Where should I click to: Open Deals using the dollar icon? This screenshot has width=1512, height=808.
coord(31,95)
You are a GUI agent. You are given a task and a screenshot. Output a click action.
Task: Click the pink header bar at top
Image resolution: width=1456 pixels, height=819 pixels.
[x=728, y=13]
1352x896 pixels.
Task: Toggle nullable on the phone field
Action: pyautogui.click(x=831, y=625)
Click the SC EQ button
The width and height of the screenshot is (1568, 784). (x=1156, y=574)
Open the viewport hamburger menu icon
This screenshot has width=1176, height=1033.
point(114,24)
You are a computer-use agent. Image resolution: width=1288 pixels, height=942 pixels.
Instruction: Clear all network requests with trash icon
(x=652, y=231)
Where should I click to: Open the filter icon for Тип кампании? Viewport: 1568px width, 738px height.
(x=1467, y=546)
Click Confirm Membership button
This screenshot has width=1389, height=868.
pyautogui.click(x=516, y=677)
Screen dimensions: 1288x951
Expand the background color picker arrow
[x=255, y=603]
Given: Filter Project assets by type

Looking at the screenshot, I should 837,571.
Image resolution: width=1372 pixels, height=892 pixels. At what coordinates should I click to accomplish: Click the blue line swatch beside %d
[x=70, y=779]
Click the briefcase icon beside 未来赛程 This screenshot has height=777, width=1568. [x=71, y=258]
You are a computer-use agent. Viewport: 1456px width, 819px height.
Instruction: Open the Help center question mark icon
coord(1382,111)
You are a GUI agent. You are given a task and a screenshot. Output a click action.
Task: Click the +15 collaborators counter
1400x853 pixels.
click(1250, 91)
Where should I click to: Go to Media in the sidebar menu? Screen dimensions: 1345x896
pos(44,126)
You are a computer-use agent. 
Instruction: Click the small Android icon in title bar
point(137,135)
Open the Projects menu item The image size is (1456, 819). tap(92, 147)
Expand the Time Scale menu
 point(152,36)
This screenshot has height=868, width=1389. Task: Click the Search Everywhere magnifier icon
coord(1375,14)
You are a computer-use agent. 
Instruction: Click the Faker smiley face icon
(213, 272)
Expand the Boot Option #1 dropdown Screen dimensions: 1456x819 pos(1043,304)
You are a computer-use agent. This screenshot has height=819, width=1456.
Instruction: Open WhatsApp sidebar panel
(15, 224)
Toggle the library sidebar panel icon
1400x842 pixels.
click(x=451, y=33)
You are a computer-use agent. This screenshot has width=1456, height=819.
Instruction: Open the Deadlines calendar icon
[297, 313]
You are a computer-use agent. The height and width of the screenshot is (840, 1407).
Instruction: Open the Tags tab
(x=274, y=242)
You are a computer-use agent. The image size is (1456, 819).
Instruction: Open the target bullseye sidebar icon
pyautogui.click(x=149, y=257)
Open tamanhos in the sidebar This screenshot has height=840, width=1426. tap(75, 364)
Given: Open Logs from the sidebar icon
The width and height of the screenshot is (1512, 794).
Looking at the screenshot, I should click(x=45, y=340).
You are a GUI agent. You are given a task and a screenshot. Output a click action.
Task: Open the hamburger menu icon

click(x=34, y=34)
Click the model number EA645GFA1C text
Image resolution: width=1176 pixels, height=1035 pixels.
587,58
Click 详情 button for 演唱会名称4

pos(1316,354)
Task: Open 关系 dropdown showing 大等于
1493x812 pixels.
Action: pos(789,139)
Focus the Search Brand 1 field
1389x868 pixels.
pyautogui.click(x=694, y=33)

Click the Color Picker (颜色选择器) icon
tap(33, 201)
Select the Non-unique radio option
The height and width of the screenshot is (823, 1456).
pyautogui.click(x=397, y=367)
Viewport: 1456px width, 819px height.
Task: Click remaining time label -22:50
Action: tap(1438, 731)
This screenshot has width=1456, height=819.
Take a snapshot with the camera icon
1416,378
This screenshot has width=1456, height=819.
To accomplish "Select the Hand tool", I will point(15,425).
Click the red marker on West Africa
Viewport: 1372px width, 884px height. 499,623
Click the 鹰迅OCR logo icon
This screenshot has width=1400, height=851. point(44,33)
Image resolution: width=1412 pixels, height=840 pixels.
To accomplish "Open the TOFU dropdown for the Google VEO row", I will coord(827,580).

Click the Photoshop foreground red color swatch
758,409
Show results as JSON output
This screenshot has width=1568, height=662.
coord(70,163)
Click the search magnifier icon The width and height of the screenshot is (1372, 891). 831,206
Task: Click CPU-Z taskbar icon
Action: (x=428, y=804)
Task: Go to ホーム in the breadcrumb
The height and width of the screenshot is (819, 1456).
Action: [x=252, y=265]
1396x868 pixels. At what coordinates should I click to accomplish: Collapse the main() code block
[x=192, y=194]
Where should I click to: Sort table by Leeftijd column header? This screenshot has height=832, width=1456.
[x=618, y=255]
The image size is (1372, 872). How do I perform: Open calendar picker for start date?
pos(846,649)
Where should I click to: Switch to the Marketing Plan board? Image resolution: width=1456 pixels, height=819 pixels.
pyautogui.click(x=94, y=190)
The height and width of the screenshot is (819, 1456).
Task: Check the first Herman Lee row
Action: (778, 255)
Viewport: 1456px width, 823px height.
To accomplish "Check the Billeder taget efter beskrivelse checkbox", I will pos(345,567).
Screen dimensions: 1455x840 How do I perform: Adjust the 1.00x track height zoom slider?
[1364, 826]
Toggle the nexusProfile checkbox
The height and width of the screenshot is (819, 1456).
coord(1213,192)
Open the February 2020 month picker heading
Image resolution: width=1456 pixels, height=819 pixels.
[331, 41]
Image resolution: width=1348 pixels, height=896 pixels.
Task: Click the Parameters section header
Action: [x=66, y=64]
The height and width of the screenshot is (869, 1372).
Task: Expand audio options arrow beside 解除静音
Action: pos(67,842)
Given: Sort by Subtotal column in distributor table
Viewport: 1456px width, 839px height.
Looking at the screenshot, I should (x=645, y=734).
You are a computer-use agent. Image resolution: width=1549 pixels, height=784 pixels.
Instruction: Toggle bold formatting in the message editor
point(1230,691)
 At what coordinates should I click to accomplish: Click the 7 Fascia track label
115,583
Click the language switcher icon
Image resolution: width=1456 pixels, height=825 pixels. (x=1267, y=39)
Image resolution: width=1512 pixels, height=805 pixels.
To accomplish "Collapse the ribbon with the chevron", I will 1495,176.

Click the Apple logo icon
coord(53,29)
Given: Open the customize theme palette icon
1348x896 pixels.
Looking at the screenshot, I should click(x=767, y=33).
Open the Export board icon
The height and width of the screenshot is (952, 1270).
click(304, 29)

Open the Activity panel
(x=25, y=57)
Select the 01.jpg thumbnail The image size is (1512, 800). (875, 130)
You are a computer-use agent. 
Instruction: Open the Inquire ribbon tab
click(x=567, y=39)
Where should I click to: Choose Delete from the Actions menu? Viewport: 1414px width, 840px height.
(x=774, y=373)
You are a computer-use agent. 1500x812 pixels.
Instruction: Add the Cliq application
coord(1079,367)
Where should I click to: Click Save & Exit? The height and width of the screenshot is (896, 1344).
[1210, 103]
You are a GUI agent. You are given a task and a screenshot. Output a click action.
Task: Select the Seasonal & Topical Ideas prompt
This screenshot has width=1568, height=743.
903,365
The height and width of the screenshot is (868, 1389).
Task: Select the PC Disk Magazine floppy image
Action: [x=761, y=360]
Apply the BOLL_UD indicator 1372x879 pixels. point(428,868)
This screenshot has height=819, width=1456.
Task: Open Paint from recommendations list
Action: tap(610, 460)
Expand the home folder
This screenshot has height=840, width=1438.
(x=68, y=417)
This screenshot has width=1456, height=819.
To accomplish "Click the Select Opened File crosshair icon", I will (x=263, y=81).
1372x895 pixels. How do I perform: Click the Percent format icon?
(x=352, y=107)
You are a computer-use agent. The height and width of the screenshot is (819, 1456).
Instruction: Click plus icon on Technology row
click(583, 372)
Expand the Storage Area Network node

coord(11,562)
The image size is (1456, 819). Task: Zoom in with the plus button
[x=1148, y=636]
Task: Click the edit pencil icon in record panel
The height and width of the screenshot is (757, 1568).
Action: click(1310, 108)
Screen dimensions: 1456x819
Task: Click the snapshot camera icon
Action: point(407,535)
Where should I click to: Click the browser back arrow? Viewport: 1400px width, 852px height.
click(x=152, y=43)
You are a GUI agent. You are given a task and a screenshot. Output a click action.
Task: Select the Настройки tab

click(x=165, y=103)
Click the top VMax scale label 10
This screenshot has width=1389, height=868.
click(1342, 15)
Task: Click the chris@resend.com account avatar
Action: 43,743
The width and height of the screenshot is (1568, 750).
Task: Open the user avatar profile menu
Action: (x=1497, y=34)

###

WORK ORDER
Transcribe the lines above between the line holding "Viewport: 1456px width, 823px height." and the line holding "Toggle the nexusProfile checkbox", inclusive, exactly as they stand and with nothing added.

ANSWER SPACE
Viewport: 1456px width, 823px height.
To accomplish "Check the Billeder taget efter beskrivelse checkbox", I will pos(345,567).
Screen dimensions: 1455x840 How do I perform: Adjust the 1.00x track height zoom slider?
[1364, 826]
Toggle the nexusProfile checkbox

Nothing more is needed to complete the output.